La dynastie turque des Osmanli a beaucoup repris des Byzantins, l’architecture, les infrastructures citadines, l’urbanisme en général, mais a abandonné les courses. L’hippodrome est devenu une ruine. Mais l’idéal politique de Rome est demeuré tel quel, sinon encore puissant.Les Turcs ont entamé, au début du XIXe siècle, une grande réforme (les Tanzimat) touchant à de nombreux aspects de la société pour transformer ce pays démesuré, qui occupe encore un quart de l’Europe, l’Arabie, les bords de la mer Noire et presque toute l’Afrique du Nord. Cette réforme revient à entreprendre son occidentalisation, dans l’armée, la marine, le commerce, l’éducation. Cela s’est produit aussi pour la peinture (on commence à apprendre la perspective et l’on envoie les élèves les plus méritants à Paris ou à Munich) comme pour la littérature. Ahmed Hamdi Tanpinar (1901- 1962), sans doute l’un des plus grands écrivains turcs de son siècle avec Pamuk (l’Institut de remise à l’heure des montres et pendules est un chef-d’œuvre), a entrepris d’écrire une somme monumentale pour parler des grands écrivains qui ont vécu avant la révolution d’Ataturk et la naissance de la Turquie moderne. Il le fait sortir de presse en 1949 et reste l’une des grandes références en ce domaine. Le livre est passionnant, même si nous ne sommes pas en mesure de lire, hélas, les auteurs dont il parle. Il y parle du théâtre et de son évolution, de la presse et du journalisme sous tous ses aspects, de l’édition, mais aussi de la situation politique et militaire de la Sublime Porte. Le nom de Tarhan (Abdulhak Hamid) ne nous dit pas grand-chose, c’est vrai. Mais quand on lit les pages qui lui sont consacrées, cette grande figure littéraire prend consistance sous nos yeux, en tant qu’homme, en tant que styliste, mais aussi en sa qualité d’écrivain témoignant de cet univers en mouvement. C’est tout l’art de l’auteur de cette histoire.
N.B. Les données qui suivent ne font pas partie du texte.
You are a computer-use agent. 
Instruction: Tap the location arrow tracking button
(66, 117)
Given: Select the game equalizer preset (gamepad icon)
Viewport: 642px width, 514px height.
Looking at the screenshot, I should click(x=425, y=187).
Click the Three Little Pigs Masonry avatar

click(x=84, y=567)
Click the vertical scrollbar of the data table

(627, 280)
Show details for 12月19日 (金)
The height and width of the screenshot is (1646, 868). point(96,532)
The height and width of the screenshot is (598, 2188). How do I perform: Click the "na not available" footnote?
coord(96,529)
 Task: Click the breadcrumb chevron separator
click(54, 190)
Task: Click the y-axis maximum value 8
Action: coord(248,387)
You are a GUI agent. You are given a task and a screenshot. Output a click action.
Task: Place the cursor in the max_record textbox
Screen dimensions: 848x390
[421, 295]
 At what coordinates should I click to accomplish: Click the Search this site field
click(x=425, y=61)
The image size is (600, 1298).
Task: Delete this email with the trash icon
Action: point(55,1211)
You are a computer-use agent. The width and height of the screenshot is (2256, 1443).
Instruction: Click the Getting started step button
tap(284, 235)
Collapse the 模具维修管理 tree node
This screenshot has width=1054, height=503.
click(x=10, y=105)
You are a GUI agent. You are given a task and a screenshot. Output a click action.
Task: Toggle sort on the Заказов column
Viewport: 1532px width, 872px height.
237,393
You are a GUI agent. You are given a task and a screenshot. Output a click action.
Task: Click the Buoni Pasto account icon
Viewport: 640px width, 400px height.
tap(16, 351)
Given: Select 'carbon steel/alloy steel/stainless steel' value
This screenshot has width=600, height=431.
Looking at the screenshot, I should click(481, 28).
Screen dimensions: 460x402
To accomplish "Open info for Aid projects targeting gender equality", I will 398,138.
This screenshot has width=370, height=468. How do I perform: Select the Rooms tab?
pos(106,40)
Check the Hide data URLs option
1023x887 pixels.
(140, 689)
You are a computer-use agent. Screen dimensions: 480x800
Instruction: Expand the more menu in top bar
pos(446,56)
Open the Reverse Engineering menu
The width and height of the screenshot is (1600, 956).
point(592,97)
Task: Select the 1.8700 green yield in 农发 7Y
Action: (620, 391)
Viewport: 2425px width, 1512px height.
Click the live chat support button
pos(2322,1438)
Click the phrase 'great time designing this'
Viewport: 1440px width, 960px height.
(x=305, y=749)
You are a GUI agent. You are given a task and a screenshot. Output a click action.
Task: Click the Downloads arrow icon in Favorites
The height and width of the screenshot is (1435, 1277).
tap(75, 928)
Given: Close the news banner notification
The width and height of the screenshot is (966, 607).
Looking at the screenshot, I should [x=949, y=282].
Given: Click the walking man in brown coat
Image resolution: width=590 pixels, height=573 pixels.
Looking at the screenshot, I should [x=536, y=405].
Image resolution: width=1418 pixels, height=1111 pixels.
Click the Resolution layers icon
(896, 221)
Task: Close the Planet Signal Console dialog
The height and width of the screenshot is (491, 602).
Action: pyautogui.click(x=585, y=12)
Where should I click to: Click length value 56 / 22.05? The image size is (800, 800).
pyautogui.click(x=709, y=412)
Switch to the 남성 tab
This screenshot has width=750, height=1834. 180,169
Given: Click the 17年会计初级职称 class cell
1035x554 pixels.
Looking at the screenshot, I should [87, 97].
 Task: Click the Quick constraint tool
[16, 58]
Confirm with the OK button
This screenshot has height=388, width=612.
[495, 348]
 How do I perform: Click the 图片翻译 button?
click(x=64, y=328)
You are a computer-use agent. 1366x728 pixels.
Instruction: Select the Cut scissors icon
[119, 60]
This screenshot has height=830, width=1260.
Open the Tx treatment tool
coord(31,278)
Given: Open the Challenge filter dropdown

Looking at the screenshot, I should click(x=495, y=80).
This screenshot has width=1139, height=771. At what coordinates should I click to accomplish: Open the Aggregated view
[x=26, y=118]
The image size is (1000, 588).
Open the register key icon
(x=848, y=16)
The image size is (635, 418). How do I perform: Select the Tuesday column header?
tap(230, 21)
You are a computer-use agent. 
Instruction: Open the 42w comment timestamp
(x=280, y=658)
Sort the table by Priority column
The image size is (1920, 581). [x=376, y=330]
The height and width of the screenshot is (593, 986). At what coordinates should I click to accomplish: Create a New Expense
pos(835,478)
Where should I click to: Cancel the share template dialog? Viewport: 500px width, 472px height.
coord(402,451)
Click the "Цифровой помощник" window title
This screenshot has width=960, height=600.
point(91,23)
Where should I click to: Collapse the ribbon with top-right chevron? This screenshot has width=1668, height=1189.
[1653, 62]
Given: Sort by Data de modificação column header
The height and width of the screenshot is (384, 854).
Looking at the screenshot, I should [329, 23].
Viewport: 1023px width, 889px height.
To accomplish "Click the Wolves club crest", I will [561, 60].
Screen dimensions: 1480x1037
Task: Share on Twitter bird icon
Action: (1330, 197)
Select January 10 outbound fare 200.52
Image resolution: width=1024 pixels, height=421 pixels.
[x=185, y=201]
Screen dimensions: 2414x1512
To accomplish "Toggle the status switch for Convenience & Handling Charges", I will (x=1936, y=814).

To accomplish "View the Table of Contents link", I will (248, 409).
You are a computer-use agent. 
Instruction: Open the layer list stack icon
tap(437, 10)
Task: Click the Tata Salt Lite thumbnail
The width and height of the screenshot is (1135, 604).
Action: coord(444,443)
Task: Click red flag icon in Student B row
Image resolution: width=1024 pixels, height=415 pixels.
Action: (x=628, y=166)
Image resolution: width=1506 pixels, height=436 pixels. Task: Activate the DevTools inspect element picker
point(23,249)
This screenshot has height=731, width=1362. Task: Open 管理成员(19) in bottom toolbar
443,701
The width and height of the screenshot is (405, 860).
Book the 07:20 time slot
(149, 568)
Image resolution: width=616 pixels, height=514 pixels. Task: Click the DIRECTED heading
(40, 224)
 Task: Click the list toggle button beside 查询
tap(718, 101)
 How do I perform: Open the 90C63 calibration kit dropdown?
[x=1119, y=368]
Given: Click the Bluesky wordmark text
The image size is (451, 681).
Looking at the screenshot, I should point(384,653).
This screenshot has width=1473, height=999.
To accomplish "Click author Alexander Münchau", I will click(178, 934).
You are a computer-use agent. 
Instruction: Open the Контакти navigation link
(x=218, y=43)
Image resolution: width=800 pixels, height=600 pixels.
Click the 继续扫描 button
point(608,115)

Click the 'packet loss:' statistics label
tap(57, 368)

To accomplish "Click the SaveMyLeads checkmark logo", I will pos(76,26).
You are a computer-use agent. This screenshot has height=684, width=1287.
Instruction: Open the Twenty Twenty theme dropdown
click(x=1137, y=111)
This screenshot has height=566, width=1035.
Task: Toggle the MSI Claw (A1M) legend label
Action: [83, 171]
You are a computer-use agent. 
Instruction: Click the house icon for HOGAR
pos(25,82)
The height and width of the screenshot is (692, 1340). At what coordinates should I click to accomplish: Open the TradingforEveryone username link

 Ce qui est fascinant, c’est que l’Empire ottoman, comme l’Empire byzantin, se soit senti l’héritier de l’antique Rome. Et la politique désastreuse des gouvernements ottomans a malgré tout ouvert la voie à la Turquie moderne, où l’on n’utilise plus les caractères arabes mais les caractères latins, et où la Constitution est inspirée de celle de la Suisse. La Turquie regarde toujours vers l’Europe et moins vers l’Asie – en dignes successeurs des Césars et des valeurs romaines, cette fois sans un pouce d’empire !

Gérard-Georges Lemaire

L’Hippodrome de Constantinople, de Gilbert Dagron, « Bibliothèque des

histoires », Gallimard, 448 pages, 29 euros.

Histoire de la littérature turque du XIXe siècle, d’Ahmed Hamdi Tanpinar, édition française établie par Faruk Bilici, traduit du turc par F. Bilici, C. Erikan, F. Fifan et G. Mete-Yuva, Éditions Actes Sud, « Sinbad », 928 pages, 38 euros.